Friday 14 February 2014

Danish artillery – Lund 1676

Danish artillery unit in action 

The Scanian War saw the birth of Danish field artillery as an independent service.

The artillery was considered a ”Royal regiment”, which leaves its trace on their uniforms, carrying a ”C” for king Christian V on the upper left sleeve. The uniforms changes a few times during the war, but according to the rolls at the time of Lund, many would have been grey with red cuffs and lining.

A mix of 12 pds, 10 pds & 3 pds were used to form the batteries, for sieges mortars et.c would be brought forward. Infantry regiments had two of the lighter and more mobile 3 pds attached, adding to the firepower and punch of the battle line.

A Danish field piece from Christian V's era

At Lund the artillery played a significant role in the centre of the battle, were most infantry was also placed. Effectiveness was not only measured in physical damage, but also in the artillery’s effect as a weapon of terror. The demoralizing effect on troops forced to stand still and endure a cannonade, seeing whole rows of their comrades being mowed down, certainly was tangible. 

A normal ”cure” for this kind of waiting would be a steadying look into the liquor bottles, and perhaps a comforting prayer as the deadly iron balls howled past them. As a hint of the odds facing the courageous “Gå På” drilled Swedes, it is estimated that they had rolled up around 8-10 guns, the Danes as much as 50.

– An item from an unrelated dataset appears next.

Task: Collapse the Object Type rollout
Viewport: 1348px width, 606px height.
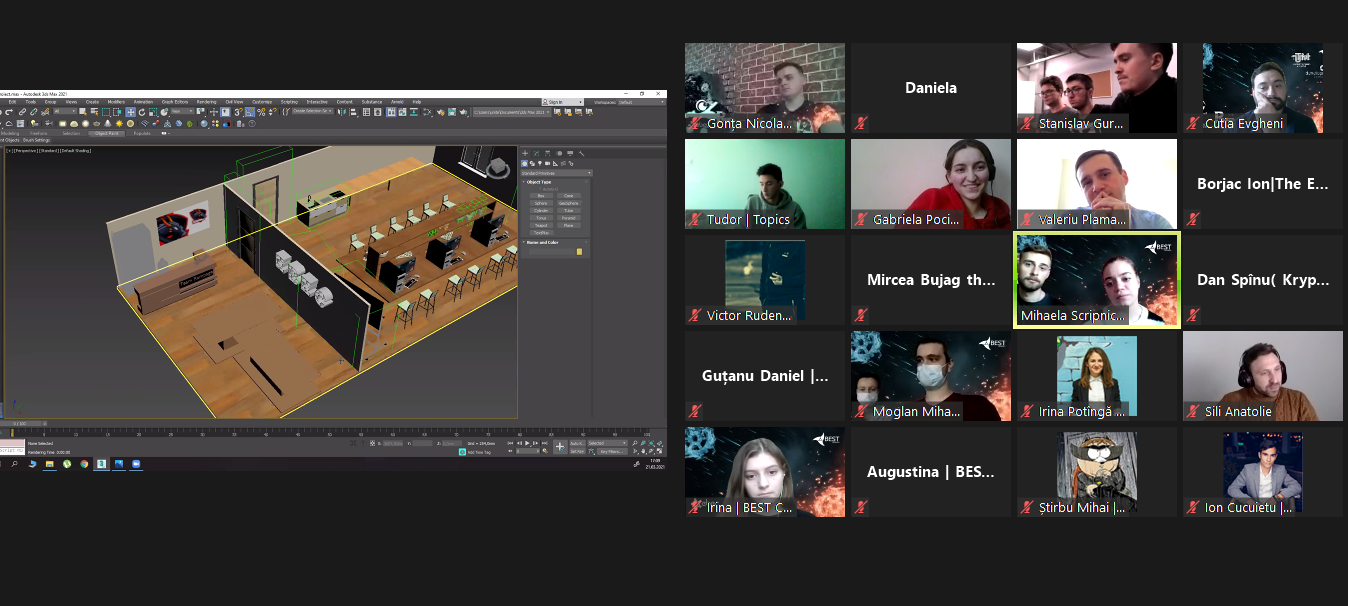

The powder keg dangerously close to the action

Though exact numbers are not possible to define, it is certain that the heavy firepower concentrated on the infantry added a considerable number to the butcher’s bill. Some of the bitterest hand-to-hand combat was also fought out over possession of the guns.  As the battle raged back and forth, units like the Swedish Västgöta-Dals regiment stood out along with their Foot Guard.

I’m waiting for permission to post some really nice battlefield maps, showing the troop movements and the different sequences of the battle. Hopefully I’ll be able to follow up on this shortly with post giving you a clearer overview.

All figures are Warefare Miniatures.

Thanks for reading.


  1. That's a very nicely painted field piece, and an interesting photo of an original one!

    1. Thanks Chris, hopefully I'll be able to post more pics of actual guns, uniforms and flags from the Scanian War after my visit to the Danish Army Museum next week.

  2. Another great looking addition to your army! I really like the Warefare Miniatures by the way – nice, realistic proportions and excellent details.

    1. Thanks for the encouragement Jonas, I really feel the same when it come to the sculpting of Warfare Minis. Their coming GNW range looks even better(!).

  3. Thank you Ray, and thanks for following this project!